[Python-Dev] Re: Call for defense of @decorators

Christian Tismer tismer at stackless.com
Sat Aug 7 01:04:22 CEST 2004


Martin v. Löwis wrote:

> Christian Tismer wrote:
> 
>> the primary purpose of all the decorator syntax effort
>> is to get the
>>
>> foo = classmethod(foo)
>>
>> into the right place, not after but before the definition.
>>
>> Dunno if this was mentioned before, but why not simply do that?
>> Move the statement right before the def and provide a way
>> that this gets recognized correctly.
>>
>> No syntax change, just the convenience people asked for.
> 
> 
> I don't think this can work. How precisely would you implement
> it? Python traditionally executes source code from top to bottom,
> except for loops.

Hey, this is an implementation detail, isn't it? :-)

Material provided -
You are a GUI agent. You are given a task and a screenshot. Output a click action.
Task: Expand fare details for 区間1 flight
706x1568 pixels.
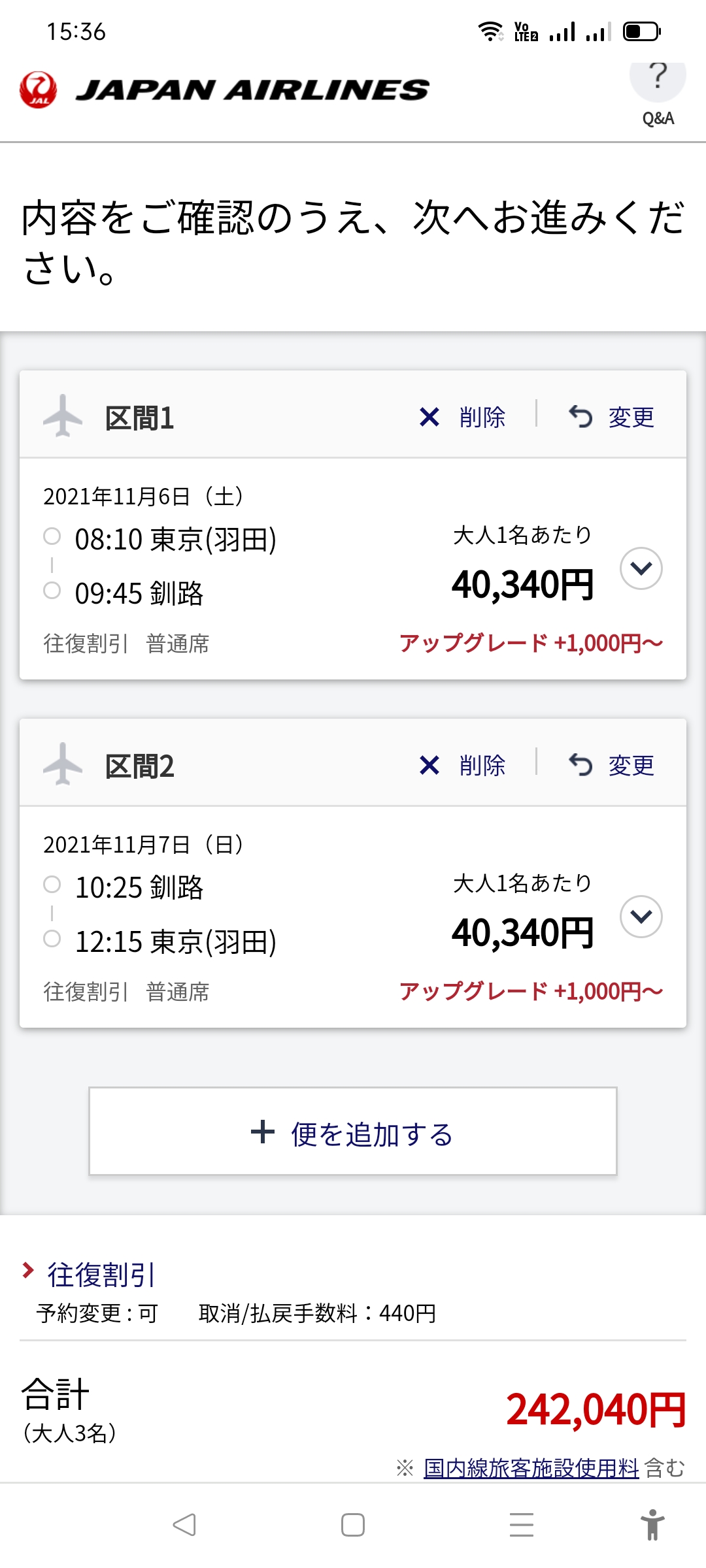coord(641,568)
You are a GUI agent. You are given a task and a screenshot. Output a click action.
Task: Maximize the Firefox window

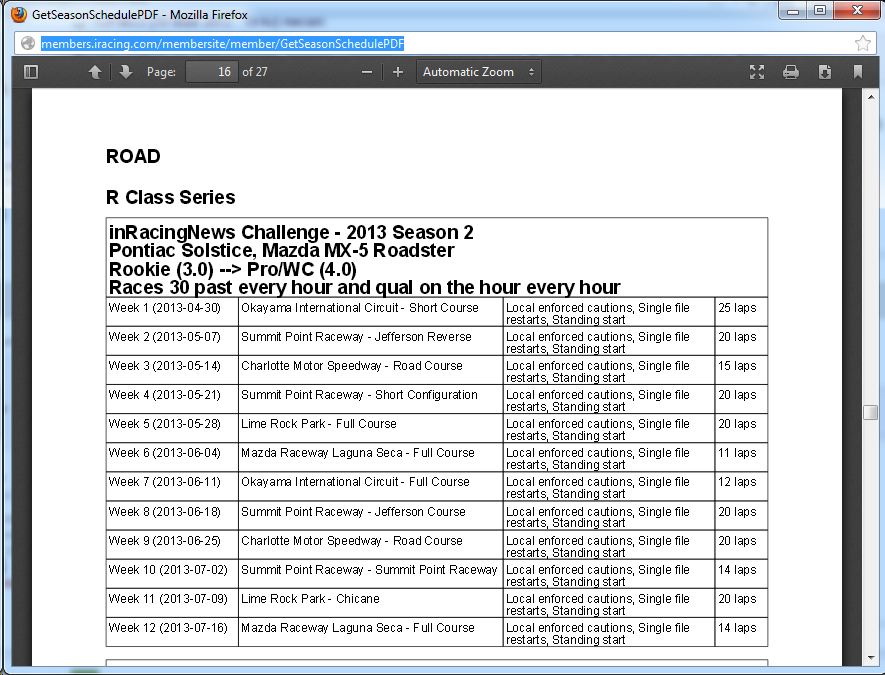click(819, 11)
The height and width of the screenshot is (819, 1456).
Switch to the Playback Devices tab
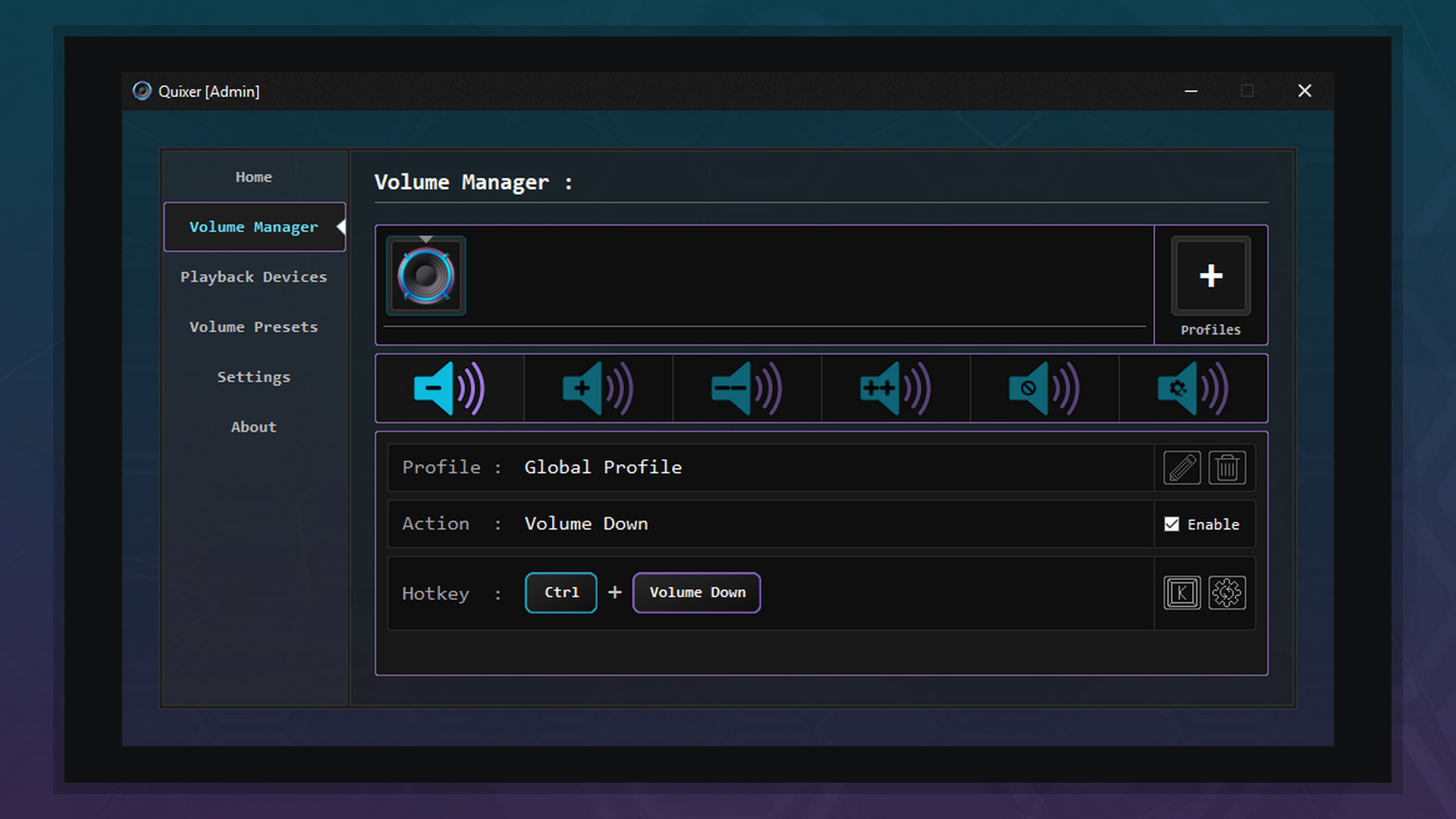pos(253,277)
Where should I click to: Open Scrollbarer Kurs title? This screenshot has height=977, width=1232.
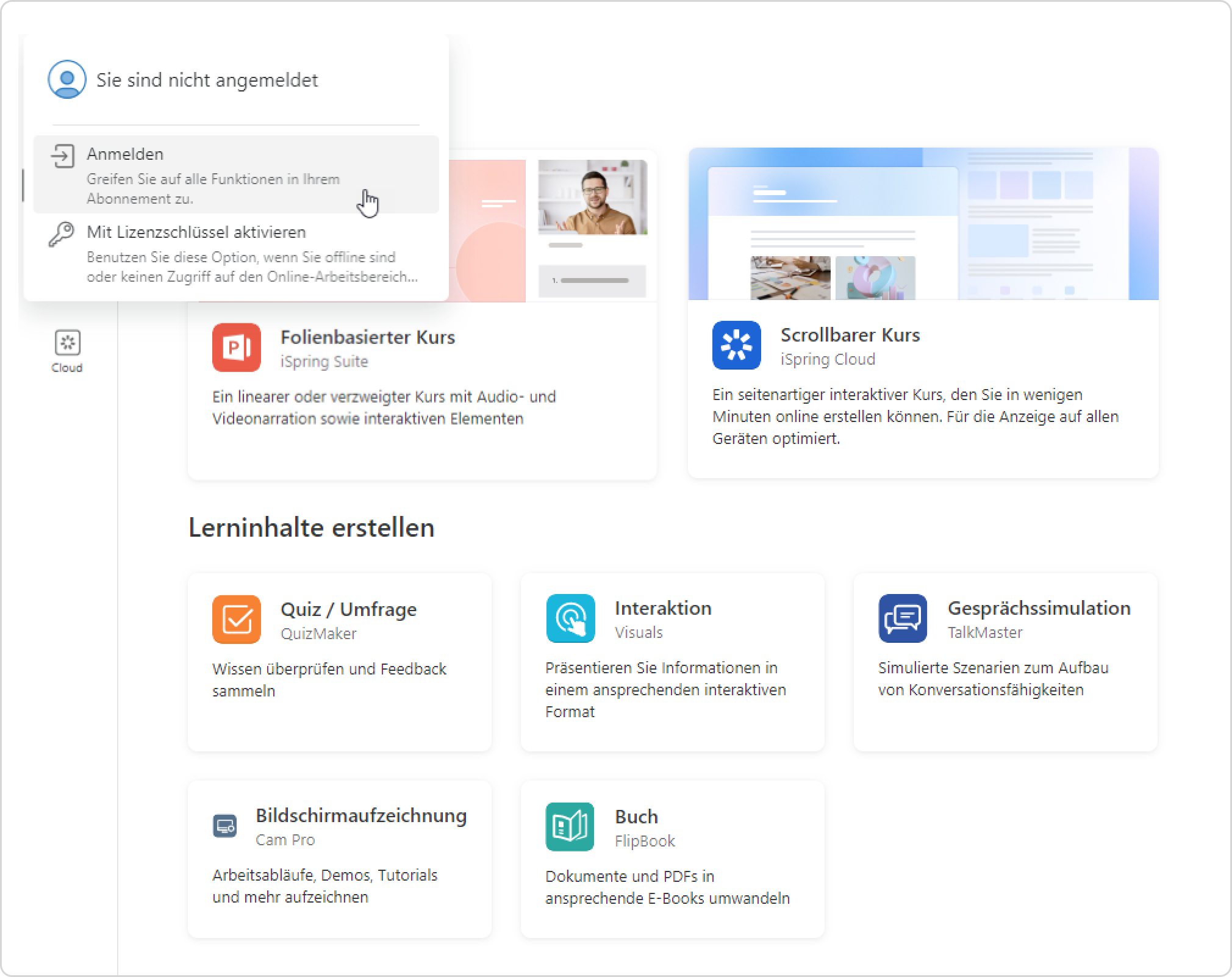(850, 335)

Exercise tasks -
A) In the Python-Dev message about decorators, how does Martin v. Löwis say Python traditionally executes source code?
B) Pick up the Python-Dev message on decorators right after its final sentence and keep writing in the same voice.
The lines above have nothing to do with the Python-Dev message.

Exercise results -
A) From top to bottom, except for loops.

B)
I can think of a couple of ways to implement it. One would be
to defer execution of a statement with undefined names until
the end of the whole code block in the case of a class
definition and to resolve the names late.
Cleaner would probably be to have something like a placeholder
for the undefined function, assign to the name a special
object and trap the def statement to resolve the object.
(this comes to me since I'm just dealing with reference objects
in PDF files, which are filled in later).

No, I was really not concerned about how to do this, surely
it won't work with plain sequential execution, but other
proposals (which Guido considered once) like just putting
[decorator]
in front of things also needs some (simpler of course) special
handling.

At the risk of getting slogged, I also thought of

myfunc := classmethod(myfunc)

for a short time, with ":=" as a late binding assignment
operator which defers its operation until myfunc is
defined, but I think this is not a popular idea. :-)

To save *some* typing (laziness was also a driver for this
whole decorator nightmare), we could also remove the assignment
and just have a function call like

classmethod(myfunc)

which reduces the re-typing to two.

Anyway, compared to the expected effect, this whole discussion
appears worse to me than the ternary expression thread last
year, where one at least could learn something new.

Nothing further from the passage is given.